● **TEXTE SOURCE**
_ _ _ _ _ _ _

7 septembre 2015.- Du vent, ciel dégagé (22°C). Fini Eva. Assez aimé. Encore quelques doutes sur Liberati mais il a su ne pas trahir son sujet tout en nourrissant mon appétit pour une époque qui m'importe : la fracture 70/80, ma prime jeunesse. (On notera deux trois belles pages sur quelques zones Parisiennes un poil délaissées, Montparnasse et la gare Nord, ces premières périphéries où cheminent pervers, ivrognes et punks à chiens sous le regard « d'improbables gros touristes naïfs »)


2.


11 septembre 2015.- Vague tiédeur humide (25°C). Retour dans les Grandes largeurs de Calet. Aux alentours du Trocadéro règne une atmosphère de fête de vacances. On pourrait se croire dans une station balnéaire, l'air est doux, balsamique comme si cela était possible en un tel lieu. Calet est presque heureux, il sautille. Moins sautillant : Cioran, dans ses cahiers : « Je vis dans la désolation même quand je n'en ai aucun motif : quand j'en ai un, Seigneur ! ». Pour ce qui est de mes futures lectures, je pense entamer un spicilège d'Édouard Launet, journaliste tout autant scientifique que sautillant, habitué des moins mauvaises pages de ce qu'est devenu Libération.

12 septembre 2015.- Pluie continue, baisse des températures (18°C). Les Grandes largeurs. On a démoli le Luna-Park où Calet s’ égayait bien dans son adolescence, c'est regrettable. Pourquoi vouloir ainsi détruire nos souvenirs à coup de pioche ? Les Scenic railways des jeunes années de Calet ne sont plus que du grain, de la poudre… finalement joli livre. Chez Édouard Launet (Viande froide, cornichons), on trépasse de toutes les façons possibles et imaginables : on se jette par les fenêtres, l'homme mûr se suicide à la perceuse, le plus jeune s'électrocute ou s'asphyxie volontairement en plein accès autoérotique. Certains se découpent eux-mêmes à la tronçonneuse d'autres se trucident en se plantant une multitude de petits coups de couteau à même le thorax. Au Texas, pays des hydrocarbures, le taux de suicide par arme à feu est bien élevé. Le Texan dépressif utilise généralement un revolver qu'il pointe sans trembler vers sa propre tempe, plus occasionnellement il utilise un fusil qu'il gobe un peu avant de se tirer une balle dans la bouche : « ceux qui ont essayé de se foutre une balle de fusil dans la tempe comprendront pourquoi. ». Bref, tout cela est horriblement drôle et le livre de Launet est vraiment très bien.

_ _ _ _ _ _ _

Entrées pour repérer des mots et des éléments
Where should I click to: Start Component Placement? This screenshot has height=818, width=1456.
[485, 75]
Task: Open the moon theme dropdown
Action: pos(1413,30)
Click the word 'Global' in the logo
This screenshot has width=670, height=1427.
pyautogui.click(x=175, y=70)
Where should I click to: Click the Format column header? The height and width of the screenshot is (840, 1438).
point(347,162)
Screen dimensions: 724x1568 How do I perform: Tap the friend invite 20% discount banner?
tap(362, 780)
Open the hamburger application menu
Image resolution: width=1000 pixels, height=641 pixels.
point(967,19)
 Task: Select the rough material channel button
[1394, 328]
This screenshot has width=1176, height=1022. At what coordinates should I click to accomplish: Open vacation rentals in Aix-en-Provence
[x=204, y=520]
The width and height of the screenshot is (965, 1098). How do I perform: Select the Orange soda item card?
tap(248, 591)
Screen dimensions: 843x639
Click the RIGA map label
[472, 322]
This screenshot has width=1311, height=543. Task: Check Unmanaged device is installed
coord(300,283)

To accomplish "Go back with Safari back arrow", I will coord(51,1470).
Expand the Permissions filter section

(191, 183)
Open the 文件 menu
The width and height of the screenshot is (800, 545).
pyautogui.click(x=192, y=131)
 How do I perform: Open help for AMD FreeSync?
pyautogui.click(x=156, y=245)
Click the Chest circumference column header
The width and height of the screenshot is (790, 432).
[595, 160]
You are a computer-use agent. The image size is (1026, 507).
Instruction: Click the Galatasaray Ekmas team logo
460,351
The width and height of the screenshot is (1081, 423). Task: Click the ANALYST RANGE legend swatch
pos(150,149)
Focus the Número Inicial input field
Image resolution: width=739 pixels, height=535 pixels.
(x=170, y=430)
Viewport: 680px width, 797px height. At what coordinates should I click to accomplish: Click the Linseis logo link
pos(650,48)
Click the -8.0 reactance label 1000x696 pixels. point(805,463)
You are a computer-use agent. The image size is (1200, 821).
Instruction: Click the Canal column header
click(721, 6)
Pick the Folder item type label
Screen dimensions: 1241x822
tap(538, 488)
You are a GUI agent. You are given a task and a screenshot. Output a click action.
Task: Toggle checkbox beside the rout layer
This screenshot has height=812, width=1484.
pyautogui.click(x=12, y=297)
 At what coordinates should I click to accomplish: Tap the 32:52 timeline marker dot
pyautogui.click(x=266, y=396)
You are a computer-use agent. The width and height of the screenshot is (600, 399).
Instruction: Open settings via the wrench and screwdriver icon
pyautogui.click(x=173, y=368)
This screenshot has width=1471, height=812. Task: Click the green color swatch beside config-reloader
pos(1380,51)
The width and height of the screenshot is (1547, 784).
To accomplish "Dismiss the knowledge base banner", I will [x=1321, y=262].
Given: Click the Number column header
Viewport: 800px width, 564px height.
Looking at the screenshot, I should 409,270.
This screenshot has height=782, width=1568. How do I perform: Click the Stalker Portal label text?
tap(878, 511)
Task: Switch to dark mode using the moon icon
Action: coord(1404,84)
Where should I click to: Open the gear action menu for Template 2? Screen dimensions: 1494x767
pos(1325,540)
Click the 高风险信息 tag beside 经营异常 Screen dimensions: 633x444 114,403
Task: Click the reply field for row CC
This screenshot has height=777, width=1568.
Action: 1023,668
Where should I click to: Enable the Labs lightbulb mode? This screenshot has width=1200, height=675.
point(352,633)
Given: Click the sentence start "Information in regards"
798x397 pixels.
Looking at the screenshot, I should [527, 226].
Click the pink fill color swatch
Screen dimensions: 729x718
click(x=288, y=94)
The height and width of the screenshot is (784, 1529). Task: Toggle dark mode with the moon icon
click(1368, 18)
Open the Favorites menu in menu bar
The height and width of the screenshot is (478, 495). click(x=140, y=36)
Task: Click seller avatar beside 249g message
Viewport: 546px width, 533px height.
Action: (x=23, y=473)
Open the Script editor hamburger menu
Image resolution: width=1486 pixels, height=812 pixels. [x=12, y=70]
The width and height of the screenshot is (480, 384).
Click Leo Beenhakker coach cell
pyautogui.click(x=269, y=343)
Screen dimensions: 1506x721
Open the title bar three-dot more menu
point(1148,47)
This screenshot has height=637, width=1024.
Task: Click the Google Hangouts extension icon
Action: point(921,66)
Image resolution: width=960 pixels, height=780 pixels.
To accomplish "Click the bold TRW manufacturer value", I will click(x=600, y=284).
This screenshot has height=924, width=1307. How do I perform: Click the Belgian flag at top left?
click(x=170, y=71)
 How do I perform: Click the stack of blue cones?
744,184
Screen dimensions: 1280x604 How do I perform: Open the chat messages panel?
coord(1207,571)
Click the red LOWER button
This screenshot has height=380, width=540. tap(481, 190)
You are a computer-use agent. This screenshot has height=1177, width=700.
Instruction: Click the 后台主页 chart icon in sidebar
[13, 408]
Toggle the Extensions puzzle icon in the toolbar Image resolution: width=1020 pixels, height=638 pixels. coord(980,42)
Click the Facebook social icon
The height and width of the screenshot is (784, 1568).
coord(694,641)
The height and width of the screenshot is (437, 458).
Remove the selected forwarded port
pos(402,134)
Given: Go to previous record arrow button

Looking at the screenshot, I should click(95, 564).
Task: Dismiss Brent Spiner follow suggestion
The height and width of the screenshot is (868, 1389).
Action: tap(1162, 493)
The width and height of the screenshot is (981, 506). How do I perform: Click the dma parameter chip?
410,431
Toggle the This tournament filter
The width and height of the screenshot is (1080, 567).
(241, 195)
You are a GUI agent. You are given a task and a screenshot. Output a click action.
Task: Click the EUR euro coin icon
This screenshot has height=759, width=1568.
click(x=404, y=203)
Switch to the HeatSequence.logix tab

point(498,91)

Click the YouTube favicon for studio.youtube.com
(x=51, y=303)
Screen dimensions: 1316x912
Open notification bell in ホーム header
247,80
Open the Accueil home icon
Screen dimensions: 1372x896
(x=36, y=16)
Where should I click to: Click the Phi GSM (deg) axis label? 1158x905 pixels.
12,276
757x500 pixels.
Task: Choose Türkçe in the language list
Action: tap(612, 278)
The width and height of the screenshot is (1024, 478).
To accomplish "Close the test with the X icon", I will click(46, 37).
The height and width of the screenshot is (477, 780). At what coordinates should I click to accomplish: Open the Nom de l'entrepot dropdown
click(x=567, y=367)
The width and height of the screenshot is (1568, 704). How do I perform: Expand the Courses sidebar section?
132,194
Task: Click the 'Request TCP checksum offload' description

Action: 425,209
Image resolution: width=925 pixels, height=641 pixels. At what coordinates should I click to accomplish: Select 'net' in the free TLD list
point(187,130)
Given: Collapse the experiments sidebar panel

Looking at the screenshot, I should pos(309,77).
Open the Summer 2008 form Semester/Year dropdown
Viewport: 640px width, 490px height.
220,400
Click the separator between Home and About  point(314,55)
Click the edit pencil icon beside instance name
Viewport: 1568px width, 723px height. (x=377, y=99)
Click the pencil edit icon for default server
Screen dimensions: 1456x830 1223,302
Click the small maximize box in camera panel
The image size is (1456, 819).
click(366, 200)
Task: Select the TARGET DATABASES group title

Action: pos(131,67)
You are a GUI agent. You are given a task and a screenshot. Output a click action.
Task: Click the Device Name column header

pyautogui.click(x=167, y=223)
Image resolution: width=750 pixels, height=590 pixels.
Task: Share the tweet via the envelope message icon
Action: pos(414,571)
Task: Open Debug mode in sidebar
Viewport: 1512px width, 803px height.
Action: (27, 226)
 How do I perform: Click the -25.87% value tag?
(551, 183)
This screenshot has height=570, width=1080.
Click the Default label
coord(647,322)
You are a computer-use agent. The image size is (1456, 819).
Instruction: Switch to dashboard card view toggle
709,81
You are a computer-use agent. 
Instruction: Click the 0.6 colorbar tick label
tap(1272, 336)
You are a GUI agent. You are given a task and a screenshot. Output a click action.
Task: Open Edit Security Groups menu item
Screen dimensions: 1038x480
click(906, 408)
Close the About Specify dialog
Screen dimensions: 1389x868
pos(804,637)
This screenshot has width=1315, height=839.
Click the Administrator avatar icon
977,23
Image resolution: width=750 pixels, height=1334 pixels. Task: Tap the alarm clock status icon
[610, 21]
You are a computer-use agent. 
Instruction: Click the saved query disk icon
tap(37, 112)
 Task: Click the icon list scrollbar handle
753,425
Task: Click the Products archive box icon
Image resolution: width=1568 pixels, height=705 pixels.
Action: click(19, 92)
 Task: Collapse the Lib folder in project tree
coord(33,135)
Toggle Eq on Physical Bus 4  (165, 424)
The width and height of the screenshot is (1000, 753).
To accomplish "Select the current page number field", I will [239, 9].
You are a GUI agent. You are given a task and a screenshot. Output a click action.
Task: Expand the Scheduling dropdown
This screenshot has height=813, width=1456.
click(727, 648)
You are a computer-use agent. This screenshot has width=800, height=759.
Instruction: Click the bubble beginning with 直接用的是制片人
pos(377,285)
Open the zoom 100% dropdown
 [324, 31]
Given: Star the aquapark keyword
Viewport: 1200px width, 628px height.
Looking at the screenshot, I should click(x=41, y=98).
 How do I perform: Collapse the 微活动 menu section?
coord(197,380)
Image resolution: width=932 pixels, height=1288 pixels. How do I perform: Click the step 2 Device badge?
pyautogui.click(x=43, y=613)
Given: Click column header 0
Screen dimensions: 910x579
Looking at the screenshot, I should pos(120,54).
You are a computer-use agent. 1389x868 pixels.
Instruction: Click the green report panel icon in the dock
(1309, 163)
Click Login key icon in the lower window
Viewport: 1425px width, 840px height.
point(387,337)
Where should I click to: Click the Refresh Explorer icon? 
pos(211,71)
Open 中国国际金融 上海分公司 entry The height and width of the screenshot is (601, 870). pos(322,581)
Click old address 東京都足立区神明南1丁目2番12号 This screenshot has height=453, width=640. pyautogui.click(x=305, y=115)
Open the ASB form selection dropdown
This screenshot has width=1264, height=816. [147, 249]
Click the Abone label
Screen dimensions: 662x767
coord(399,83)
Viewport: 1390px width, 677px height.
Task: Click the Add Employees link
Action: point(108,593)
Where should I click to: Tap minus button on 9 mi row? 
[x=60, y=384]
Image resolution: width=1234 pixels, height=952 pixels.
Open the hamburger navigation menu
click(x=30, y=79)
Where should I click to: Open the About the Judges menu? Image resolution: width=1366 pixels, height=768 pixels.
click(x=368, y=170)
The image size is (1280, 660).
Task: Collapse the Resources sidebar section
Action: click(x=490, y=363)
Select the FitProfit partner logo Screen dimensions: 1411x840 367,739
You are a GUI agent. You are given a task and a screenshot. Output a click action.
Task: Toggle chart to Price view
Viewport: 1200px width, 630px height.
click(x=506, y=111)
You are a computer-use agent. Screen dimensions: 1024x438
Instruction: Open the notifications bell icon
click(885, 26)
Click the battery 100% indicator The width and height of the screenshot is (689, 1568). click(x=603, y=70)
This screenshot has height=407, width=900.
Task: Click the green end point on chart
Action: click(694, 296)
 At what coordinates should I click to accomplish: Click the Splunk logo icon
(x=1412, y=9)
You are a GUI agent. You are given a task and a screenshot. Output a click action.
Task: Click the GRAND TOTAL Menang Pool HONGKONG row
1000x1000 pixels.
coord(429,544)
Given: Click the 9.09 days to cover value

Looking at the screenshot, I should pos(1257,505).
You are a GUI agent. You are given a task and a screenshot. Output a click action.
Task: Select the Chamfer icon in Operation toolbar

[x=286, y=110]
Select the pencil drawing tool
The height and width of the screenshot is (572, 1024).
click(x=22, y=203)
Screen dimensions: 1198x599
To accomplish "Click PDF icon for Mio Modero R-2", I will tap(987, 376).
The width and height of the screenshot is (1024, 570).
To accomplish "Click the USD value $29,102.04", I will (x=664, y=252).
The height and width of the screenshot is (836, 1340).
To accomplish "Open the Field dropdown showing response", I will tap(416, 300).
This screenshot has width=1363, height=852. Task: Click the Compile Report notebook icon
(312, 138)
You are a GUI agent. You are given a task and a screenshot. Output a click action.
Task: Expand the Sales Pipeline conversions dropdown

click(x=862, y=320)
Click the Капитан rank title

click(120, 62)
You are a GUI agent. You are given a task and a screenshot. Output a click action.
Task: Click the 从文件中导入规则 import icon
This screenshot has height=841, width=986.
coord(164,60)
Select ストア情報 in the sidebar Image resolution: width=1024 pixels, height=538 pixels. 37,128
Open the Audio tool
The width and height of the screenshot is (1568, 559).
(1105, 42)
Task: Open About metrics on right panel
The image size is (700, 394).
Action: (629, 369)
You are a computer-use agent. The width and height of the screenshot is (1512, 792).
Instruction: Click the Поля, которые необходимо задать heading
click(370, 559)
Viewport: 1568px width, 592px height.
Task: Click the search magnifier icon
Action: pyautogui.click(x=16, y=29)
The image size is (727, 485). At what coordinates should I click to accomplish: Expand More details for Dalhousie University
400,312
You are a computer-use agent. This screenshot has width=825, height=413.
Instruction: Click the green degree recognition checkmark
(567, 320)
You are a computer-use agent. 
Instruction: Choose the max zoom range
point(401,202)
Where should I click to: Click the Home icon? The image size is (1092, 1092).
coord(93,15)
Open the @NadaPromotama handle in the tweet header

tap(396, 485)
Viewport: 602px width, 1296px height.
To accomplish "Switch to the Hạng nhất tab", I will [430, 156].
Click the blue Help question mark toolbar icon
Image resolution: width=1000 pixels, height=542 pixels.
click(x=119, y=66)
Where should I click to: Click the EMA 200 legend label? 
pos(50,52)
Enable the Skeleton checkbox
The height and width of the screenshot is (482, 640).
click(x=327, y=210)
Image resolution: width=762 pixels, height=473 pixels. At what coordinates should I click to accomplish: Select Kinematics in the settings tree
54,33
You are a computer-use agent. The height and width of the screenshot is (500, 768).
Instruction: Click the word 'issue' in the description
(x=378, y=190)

_ _ _ _ _ _ _

● **CONSIGNE 1**
Dans le journal de lectures, expliquez en une à trois phrases pourquoi Eva a été assez apprécié malgré « quelques doutes sur Liberati ».
● **CONSIGNE 2**
Poursuivez le journal de lectures à partir de sa dernière phrase.
Ces entrées ne jouent ici aucun rôle.

● **RÉPONSE 1**
Liberati a su ne pas trahir son sujet tout en nourrissant un appétit pour une époque qui compte pour le diariste, la fracture 70/80, celle de sa prime jeunesse.

● **RÉPONSE 2**
13 septembre 2015.- Nuages et vent (23°C). Viande froide, cornichons de Launet : litanie tragique qui se transforme petit à petit en féerie morose. On se tue beaucoup en ce bas monde et les façons de le faire ne manque pas de croquignolet. Retour dans L’homme qui a vu l'ours de Jean Rolin. Afrique du Sud et communisme, ANC et SCALP, les murs tombent en Europe ils vont bientôt tomber en Afrique australe.

14 septembre 2015.- Fraîcheur et teintes automnales (18°C). Je suis trouble ces temps-ci, très peu clair et manquant de la plus élémentaire limpidité. Pour tout dire me voilà embrouillé, d'une confusion qui oublie ma propre cervelle, comique sans le vouloir, ridicule surtout. Nonobstant j'ai fait l'acquisition de quelques volumes de Pierre Bayard. J'apprécie assez son vrai faux sérieux scientifique au service de bidules et de machins sautillant autour de la chose littéraire.

16 septembre 2015.- Curieuse tiédeur, vent violent (28°C). Mort de Guy Béart, hilarité générale sur les « réseaux sociaux ». Je me fichais un peu de lui, le trouvant très boy scout et feu de camp, mais il ne méritait certainement pas un tel tombereau de ricanements. Commencer chez le moins écrivain des frères Canetti tout en chantant André Hardellet n'est certainement pas donné à tout le monde…

17 septembre 2015.- Restes tempétueux (20°C). Une queue d'ouragan tropicale nous est passée au dessus de la tête : il n'y a plus de saison, il n'y plus de géographie non plus. On me demande quelques titres de films français des années 70/80 du siècle dernier. Je sèche un peu, ma cinéphilie est si lointaine. En me concentrant je me souviens vaguement de Chris Marker et de Sans Soleil, des sautillements de Luc Moullet, de la Chambre verte de Truffaut, de la Sale histoire d'Eustache, du Plein de super de Cavalier. Pour le reste, rien lu ; trop d'humidité, trop de labeur.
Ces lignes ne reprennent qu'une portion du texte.